Cego Aderaldo, em suas andanças pelo Brasil, ia difundindo cultura e preservando as tradições da gente nordestina. Nessas viagens pressentia o despontar dos talentos que o sertão escondia, a exemplo do grande poeta e cantador Rogaciano Leite, que anos depois viria morar em Fortaleza, onde constituiu família, formou-se, publicou vários livros e militou na imprensa.

Rogaciano andejou com Aderaldo por muitas vilas e povoados do Nordeste, antes de se tornar um nome consagrado das letras nacionais. O poeta e jornalista pernam-bucano tornara-se amigo de Sílvio Caldas, o célebre cantor romântico apelidado de “caboclinho querido do Brasil”, sendo dele parceiro na bela canção “Cabelos Cor de Prata”, que o cantor incluiu em seu repertório.

Um dia Rogaciano levou Cego Aderaldo para conhecer Sílvio Caldas, que deixou gravado este depoimento formidável, em poder de Eudes Costa e com o qual, inclusive, ilustrou um extraordinário programa radiofônico sobre a vida e a obra do menestrel cearense, divulgado em emissora de Quixadá.

Nesse depoimento, Sílvio Caldas conta que teve ocasião de assistir a uma cantoria entre Cego Aderaldo e Rogaciano Leite em determinado lugarejo. Com a palavra o saudoso cantor de “Deusa da Minha Rua”:

“A feira estava animada, o povo em redor dos violeiros, vibrando a cada desafio. Rogaciano Leite, jovem e bonito, empolgado com a presença de muitas cabrochas atraentes na platéia, achou à certa altura de fazer uma provocação com o parceiro, dizendo mais ou menos assim:

“Tô cantando com este velho
este velho que não dá mais nada
este velho todo enferrujado
já devia estar na cama deitado”…

Os jovens, mais as mocinhas, gostaram da tirada e cobriram de aplausos as palavras de Rogaciano, mas Aderaldo tinha a resposta na “ponta da língua”:

“Andei procurando um besta
e de tanto procurar um besta
encontrei este rapaz
que nem serve pra ser besta
porque é besta demais”.

Gargalhada geral. Cego Aderaldo liquidara ali mais um parceiro de viola, segundo o depoimento de Sílvio Caldas.

COM OS ANJOS LÁ NO CÉU

Cego Aderaldo morreu no dia 29 de junho de 1967, aos 89 anos de idade. Partiu pobre como viveu. De herança para o filho Mário, que o acompanhou até o fim dos seus dias, uma casinha num bairro de Fortaleza que lhe fora doada pela grande escritora Rachel de Queiroz, uma das suas mais renomadas admiradoras, e outra em Quixadá.
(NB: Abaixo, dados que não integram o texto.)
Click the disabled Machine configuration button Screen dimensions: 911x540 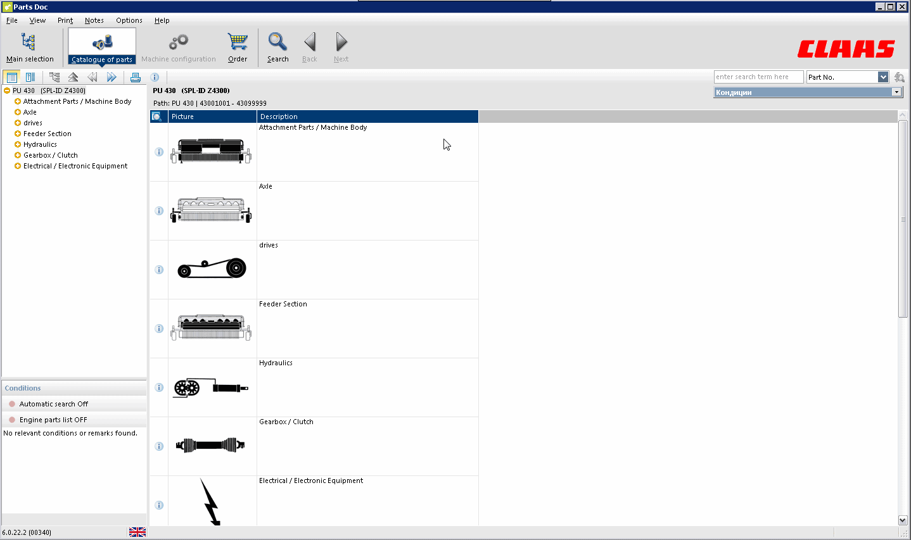click(177, 44)
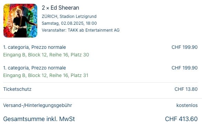
Task: Open the Ed Sheeran event thumbnail image
Action: coord(20,21)
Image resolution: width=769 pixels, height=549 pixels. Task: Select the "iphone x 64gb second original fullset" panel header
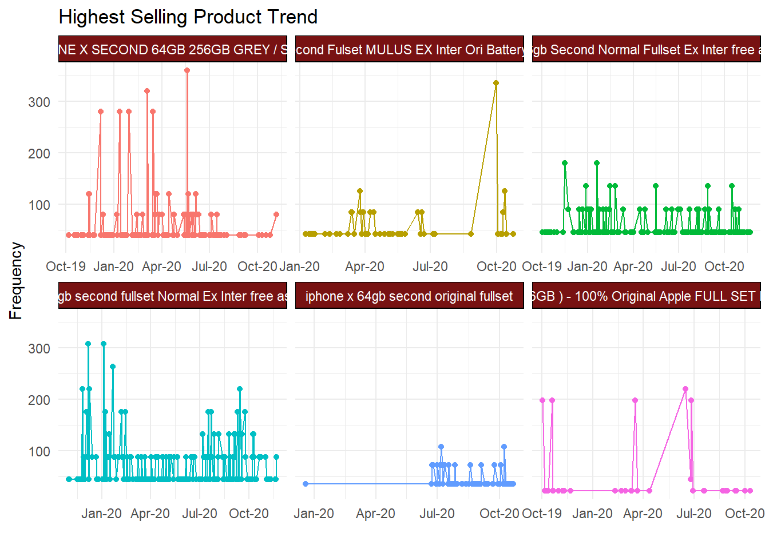pos(409,296)
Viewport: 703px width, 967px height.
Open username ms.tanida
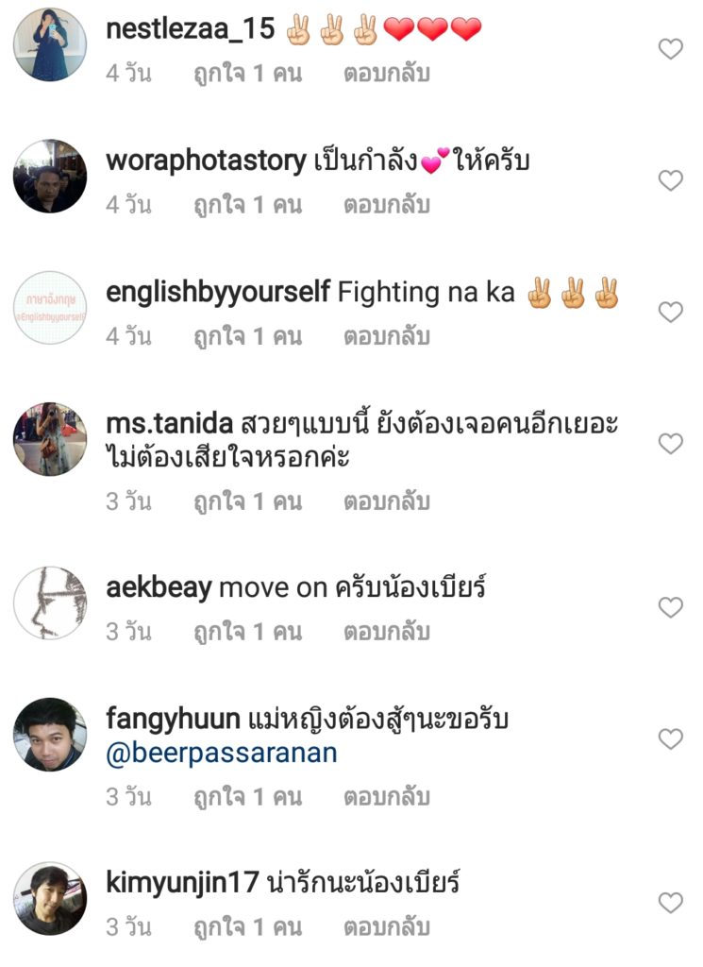pos(170,424)
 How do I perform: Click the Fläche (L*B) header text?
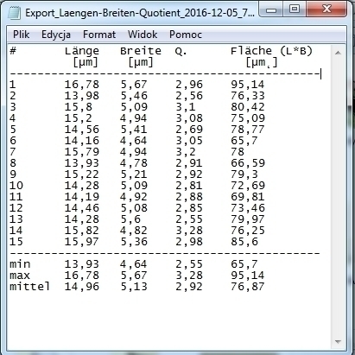click(271, 51)
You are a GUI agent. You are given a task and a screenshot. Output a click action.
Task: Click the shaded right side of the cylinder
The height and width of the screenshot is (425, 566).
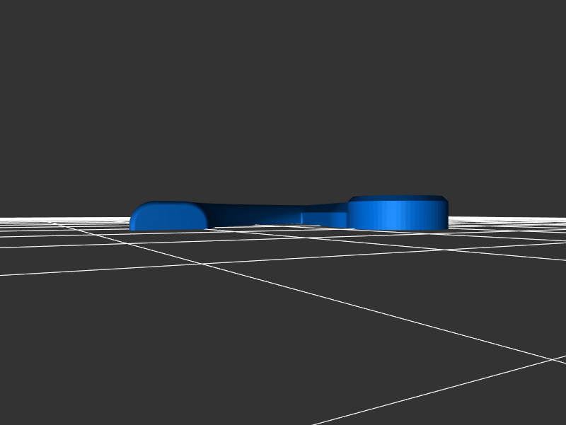pyautogui.click(x=440, y=216)
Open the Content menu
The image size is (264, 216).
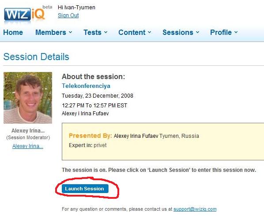(x=132, y=32)
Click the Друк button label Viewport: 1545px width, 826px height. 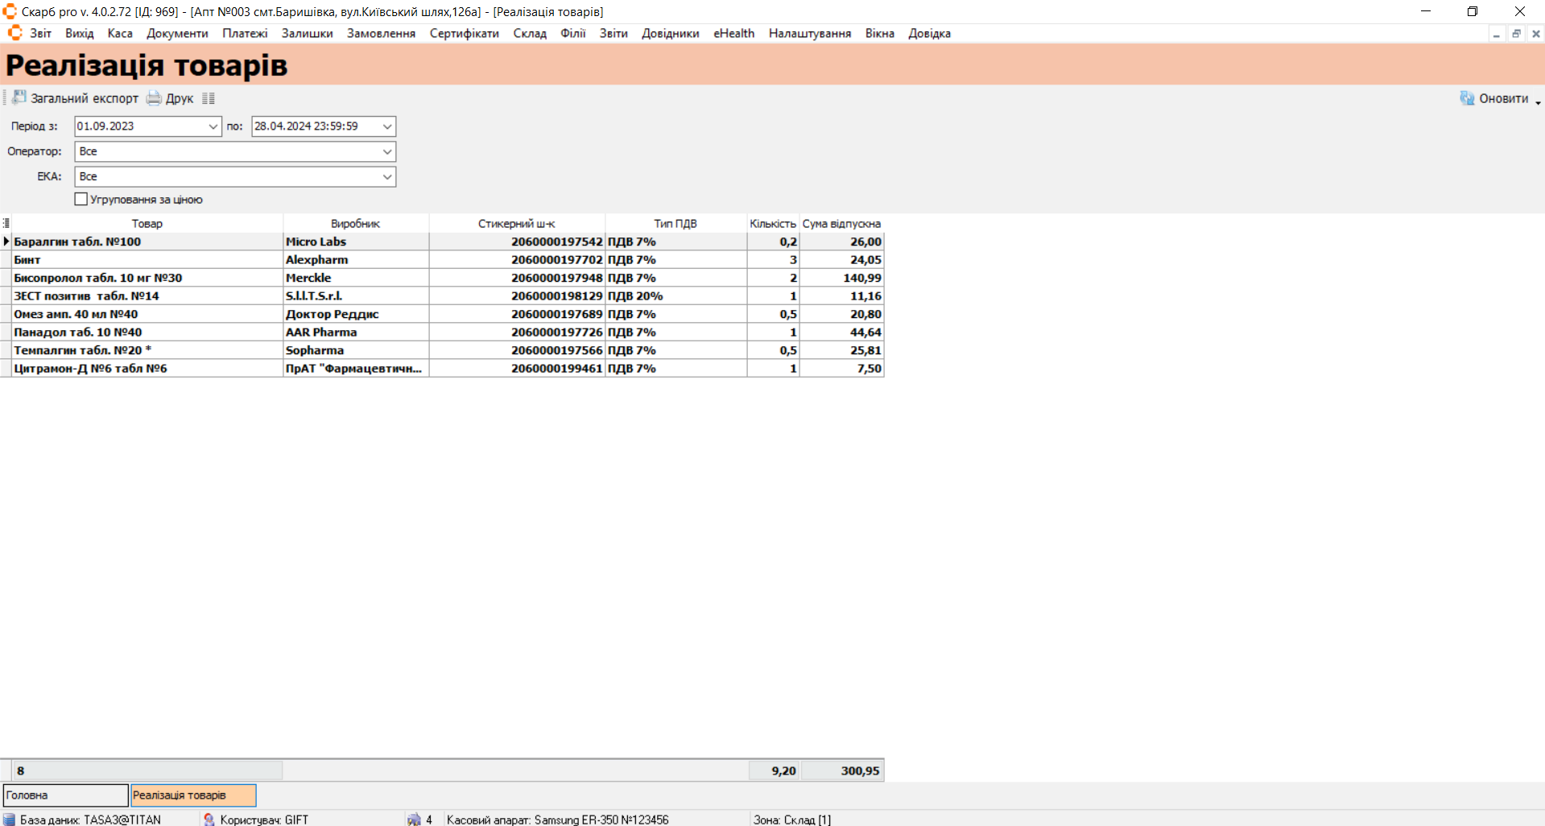tap(180, 98)
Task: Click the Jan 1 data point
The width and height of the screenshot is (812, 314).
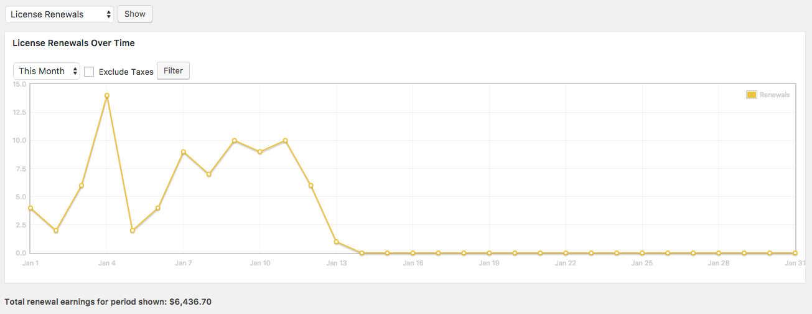Action: [30, 208]
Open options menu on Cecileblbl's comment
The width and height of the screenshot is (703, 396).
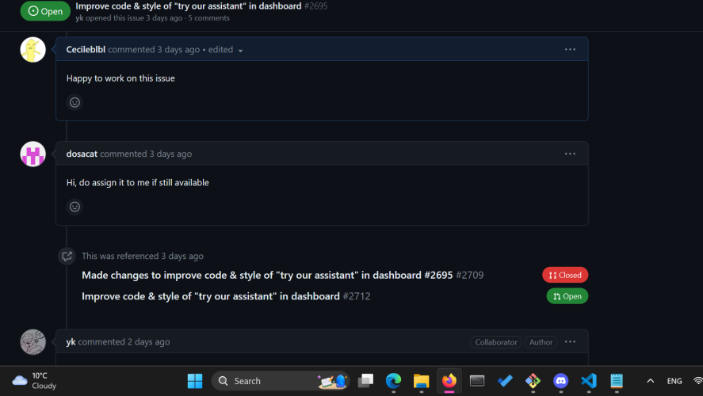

A rabeca, que adquirira no distante ano de 1916 por 200 mil réis, ele doou ainda em vida ao filho Geraldo Rodrigues.

Verdadeiro mito dos sertões, Cego Aderaldo ainda hoje é mote constante dos desafios de violas que se fazem nos pequenos burgos do interior. O cantador Adalberto Ferreira, em uma de suas cantorias, afirmava que “vi o anjo Gabriel há tempo chamado e vi Cego Aderaldo cantando com os anjos lá do céu”.

Uma das primeiras homenagens ao genial cantador sertanejo se encontra em forma de estátua, defronte à rodoviária de Quixadá, num trabalho do escultor João Bosco do Vale e por iniciativa de Alberto Porfírio, também cantador, e um dos mais denodados batalhadores pelo resgate da genuína cultura do Nordeste.